# Work task A:
For each statement about the passage, answer yes or no and quote the exact words of the passage that decide it: (i) The former amphib XO accepted NJP. (ii) The former amphib XO was acquitted. (iii) The passage gives the name of the submarine in the incident it describes.
# Work task B:
According to the passage, which ship did CAPT Owen Honors formerly command?
# Work task C:
Rewrite the part of the passage that opens with the words "Sticking It To" and closes with "at the time.", swapping "court martial" for "formal trial".

Sticking It To The Man

What would you do? Imagine you find yourself in a situation where you feel that, although you recognize you're not blameless, you feel like you're being made the "fall guy" to protect your higher-ups. Would you go along with it, hoping that by "playing the game" they'll take care of you in the end? Or would you fight back?

Last year, we discussed the story of the former amphib XO who demanded a court martial rather than accept NJP for training and procedural deficiencies that led to the death of a Sailor. (He was acquitted.) Now, we see that CAPT Owen Honors, former CO of USS Enterprise (CVN 65), is saying what everyone already knew -- that lots of senior officers knew about his videos, and didn't complain about them at the time.

It's an interesting dilemma. When one finds themselves the designated "bad guy" in a media firestorm, is it the better part of valor to fall on one's sword and assume that all the good ol' boys will appreciate you doing "the right thing" and make sure you get taken care of during your post-Navy career, or do you name names and go down fighting?

One particular case sticks out to me from the Submarine Force. I won't mention the name of the ship, but there's been one very prominent incident since this blog started where, I'm convinced, 90% or more of the submarines in the fleet would have done the exact same thing as this boat did in terms of pre-incident planning, and many would have suffered the same fate given the same tasking. Would you "take your medicine" and hope they'll take care of you behind the scenes, or come out swinging?

# Information provided:

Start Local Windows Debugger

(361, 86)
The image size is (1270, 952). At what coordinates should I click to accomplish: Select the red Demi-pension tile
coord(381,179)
* * *
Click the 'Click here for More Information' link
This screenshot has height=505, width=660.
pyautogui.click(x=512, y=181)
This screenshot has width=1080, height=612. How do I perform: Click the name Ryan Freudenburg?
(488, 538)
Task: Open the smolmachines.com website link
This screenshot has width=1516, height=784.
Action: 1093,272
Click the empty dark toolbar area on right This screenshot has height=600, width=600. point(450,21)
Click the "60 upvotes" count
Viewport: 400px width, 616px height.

# Response A:
(i) No: "demanded a court martial rather than accept NJP"
(ii) Yes: "(He was acquitted.)"
(iii) No: "I won't mention the name of the ship"

# Response B:
USS Enterprise (CVN 65).

# Response C:
Sticking It To The Man

What would you do? Imagine you find yourself in a situation where you feel that, although you recognize you're not blameless, you feel like you're being made the "fall guy" to protect your higher-ups. Would you go along with it, hoping that by "playing the game" they'll take care of you in the end? Or would you fight back?

Last year, we discussed the story of the former amphib XO who demanded a formal trial rather than accept NJP for training and procedural deficiencies that led to the death of a Sailor. (He was acquitted.) Now, we see that CAPT Owen Honors, former CO of USS Enterprise (CVN 65), is saying what everyone already knew -- that lots of senior officers knew about his videos, and didn't complain about them at the time.